(Excerpted data begins)
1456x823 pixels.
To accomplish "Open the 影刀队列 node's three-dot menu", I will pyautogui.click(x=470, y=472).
(Excerpted data ends)
(Excerpted data begins)
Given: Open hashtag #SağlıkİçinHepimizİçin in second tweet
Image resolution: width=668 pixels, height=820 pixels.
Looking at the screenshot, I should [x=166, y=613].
(Excerpted data ends)
§ **Problem statement**
Work out how many lines of the records contain the string "Open". Nothing but the number should be written.

§ **Problem solution**
2